InnerEye Ltd CTO, Herzliya, Israel.
Front Artif Intell. 2024 May 30;7:1398844. doi: 10.3389/frai.2024.1398844. eCollection 2024.
Active learning is a field of machine learning that seeks to find the most efficient labels to annotate with a given budget, particularly in cases where obtaining labeled data is expensive or infeasible. This is becoming increasingly important with the growing success of learning-based methods, which often require large amounts of labeled data. Computer vision is one area where active learning has shown promise in tasks such as image classification, semantic segmentation, and object detection. In this research, we propose a pool-based semi-supervised active learning method for image classification that takes advantage of both labeled and unlabeled data. Many active learning approaches do not utilize unlabeled data, but we believe that incorporating these data can improve performance. To address this issue, our method involves several steps. First, we cluster the latent space of a pre-trained convolutional autoencoder.

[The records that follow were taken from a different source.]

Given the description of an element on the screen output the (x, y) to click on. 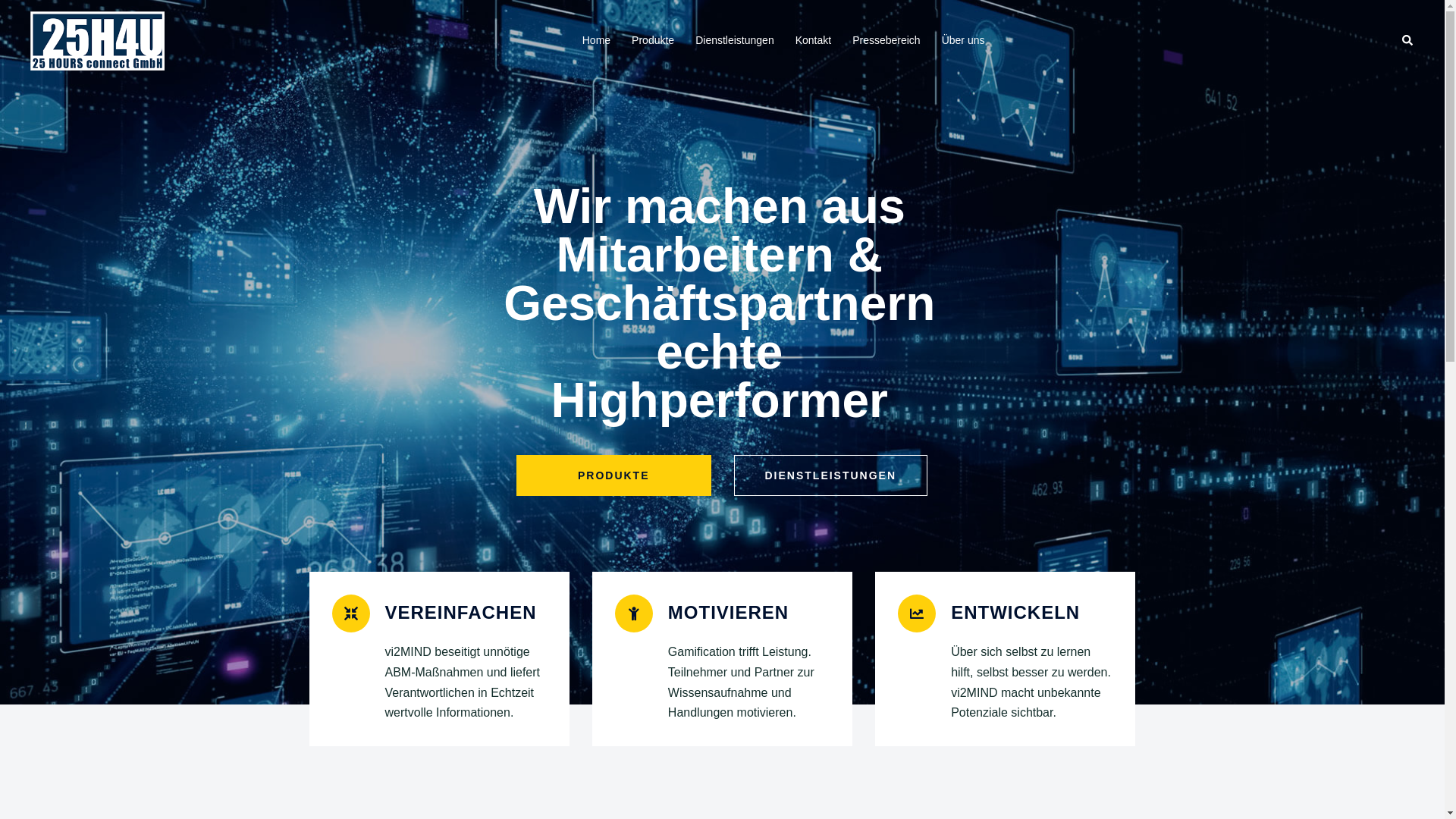
Home Element type: text (596, 40)
Kontakt Element type: text (813, 40)
DIENSTLEISTUNGEN Element type: text (831, 475)
Produkte Element type: text (652, 40)
Dienstleistungen Element type: text (734, 40)
25H4U Element type: hover (97, 39)
PRODUKTE Element type: text (613, 475)
Pressebereich Element type: text (886, 40)
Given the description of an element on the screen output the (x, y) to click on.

Then, we use a proposed clustering contrastive loss to strengthen the latent space's clustering while using a small amount of labeled data. Finally, we query the samples with the highest uncertainty to annotate with an oracle. We repeat this process until the end of the given budget. Our method is effective when the number of annotated samples is small, and we have validated its effectiveness through experiments on benchmark datasets. Our empirical results demonstrate the power of our method for image classification tasks in accuracy terms.
主动学习是机器学习的一个领域,旨在在给定预算下找到最有效的标签进行标注,特别是在获取标注数据成本高昂或不可行的情况下。随着基于学习的方法越来越成功,而这些方法通常需要大量标注数据,这一点变得越来越重要。计算机视觉是主动学习在图像分类、语义分割和目标检测等任务中显示出前景的一个领域。在本研究中,我们提出了一种基于池的半监督主动学习方法用于图像分类,该方法利用了标注数据和未标注数据。许多主动学习方法没有利用未标注数据,但我们认为纳入这些数据可以提高性能。为了解决这个问题,我们的方法包括几个步骤。首先,我们对预训练的卷积自动编码器的潜在空间进行聚类。然后,我们使用提出的聚类对比损失来加强潜在空间的聚类,同时使用少量标注数据。最后,我们查询具有最高不确定性的样本,由神谕进行标注。我们重复这个过程,直到给定预算结束。当标注样本数量较少时,我们的方法是有效的,并且我们通过在基准数据集上的实验验证了其有效性。我们的实证结果在准确性方面证明了我们的方法在图像分类任务中的强大能力。